Trying Many Loss Functions

Each worker also gets some variant of the loss function we’re currently working with. By variant I mean, “the latest, greatest version of our learned loss function — plus some random noise.”

So, each worker has a task and a loss function. We can pick the workers with the highest total reward after many timesteps and posit that its variant of the loss function is better than some others, and take a step in the direction of the randomly-generated noise used to create that variant.

One problem with this approach is that one worker may have an easier task than another. For example, one worker’s task may be to guide the ant to coordinates [1,1], while another has to get all the way to [10, 15] (where both start with the ant at [0,0]). The first worker’s sampled task is easier, so we can’t be entirely confident that the policy assigned to it is responsible for the higher rewards that we observe.

To deal with this problem, the authors assign the same variant of the loss function to many workers; each worker gets a different task; they take the average reward over all the workers using the same variant of the loss function.

The result we end up at the end of each trial is a set of candidate loss functions and some idea about their relative performance on the family of tasks.

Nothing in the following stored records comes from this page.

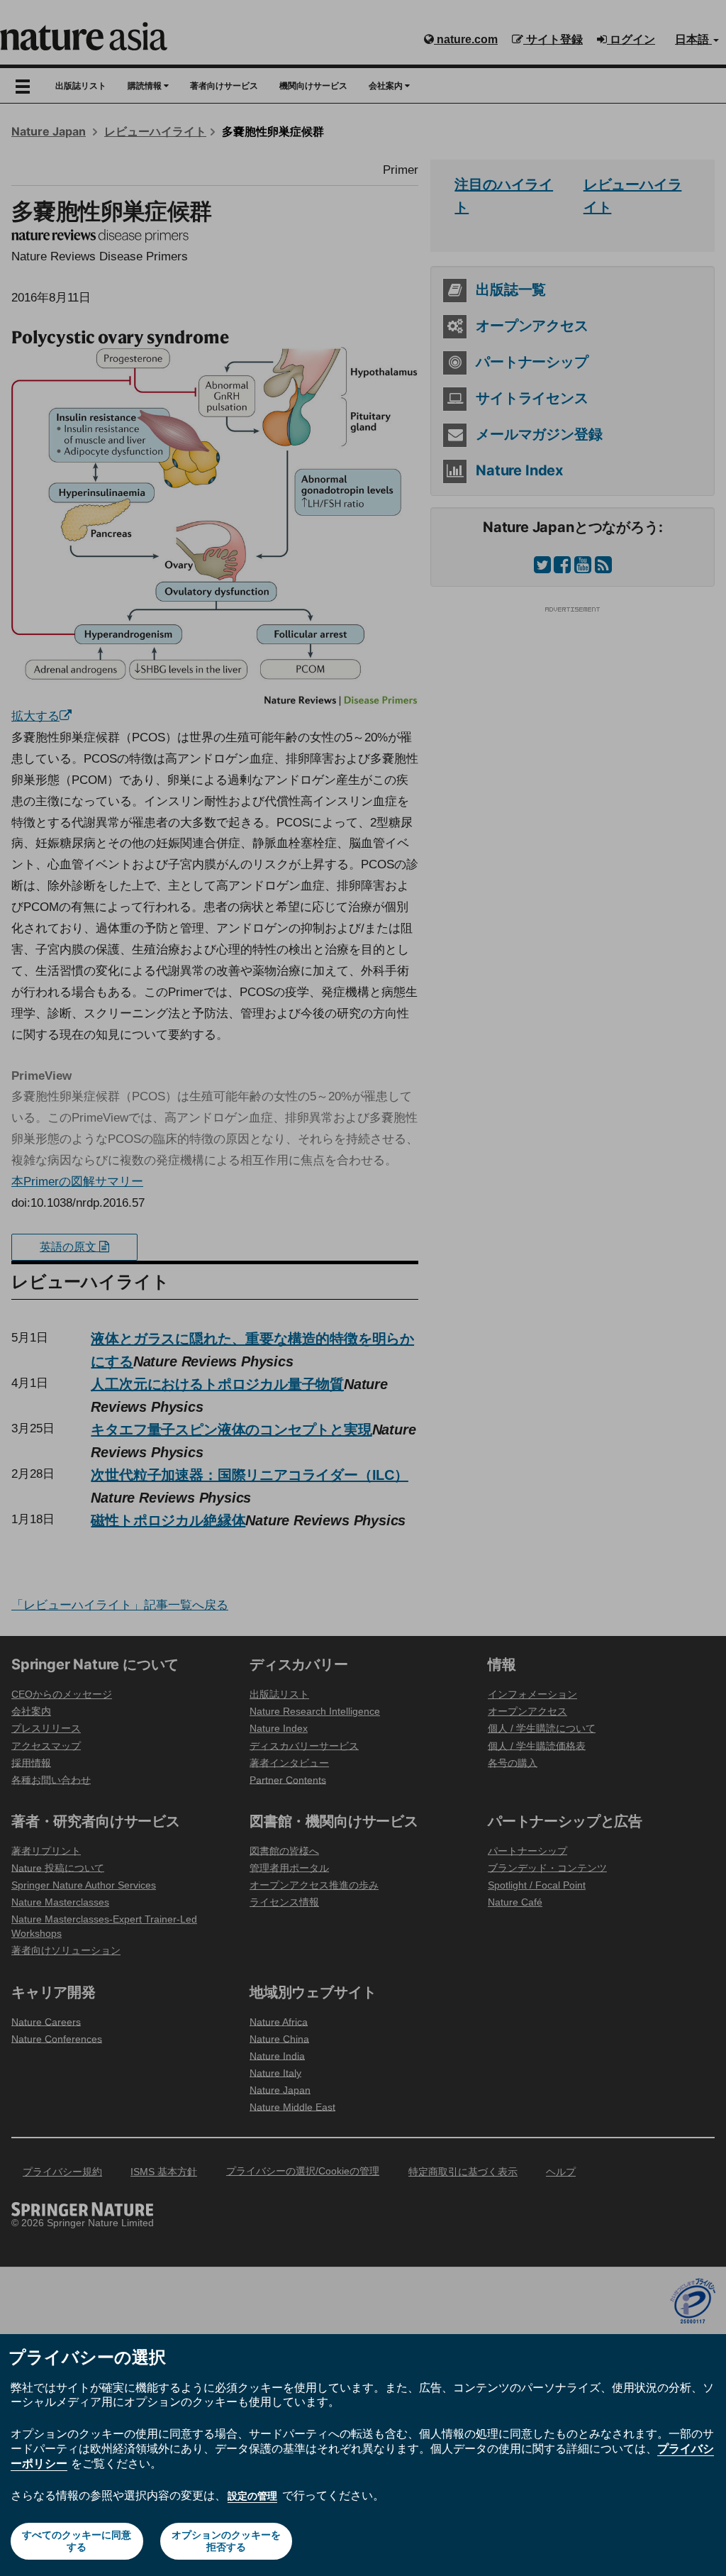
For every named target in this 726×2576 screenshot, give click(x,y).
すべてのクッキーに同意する (76, 2541)
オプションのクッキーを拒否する (226, 2541)
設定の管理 (252, 2496)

We can use this information to update the loss function parameters.

Where’s the Reward?

An interesting thing about EPG is that, in some experiments, the algorithm is able to learn good policies without directly observing any rewards. All the information about what constitutes “good” behavior is encoded in the loss function, which doesn’t need to (but can) include observed rewards.

Results

 A pretrained EPG does well in “out-of-distribution” tasks at test-time; good test-time validation in RL problems is an important outstanding problem that EPG may solve.

A pretrained EPG does well in “out-of-distribution” tasks at test-time; good test-time validation in RL problems is an important outstanding problem that EPG may solve.

The authors of EPG are optimistic about their results, and the method is certainly intriguing. The work in involves a number of interesting ideas from recent deep RL research.

Perhaps the most important result is the ability for an EPG-trained loss function to perform well on “out-of-distribution” tasks. In the ant example we looked at earlier, an EPG loss function was trained using only goals located to the right of the ant’s initial position. The same loss function was able to train a policy that guides the ant to a goal on the left side of the ant’s initial position at test time.

However, the algorithm faces some practical challenges, mostly related to the need for heavy computational resources (many CPU cores) and relatively poor data efficiency (many, many trials are needed to learn a good loss function.) Loss function updates must be performed sequentially, which puts a limit on the amount of parallel processing that is possible with the method as it stands.

In my humble opinion, this paper is important not because of its direct results, but because it introduces a fundamentally different approach to applying PG methods. This is just an example of how to go about learning a loss function, but there may be entirely different ways to do the same thing. Maybe a different technique for learning a PG loss function is far better than this. But, as far as I’m aware, this is the first attempt to directly learn a PG loss function; side-stepping the loss function design problem may open a promising new path forward for PG methods in general.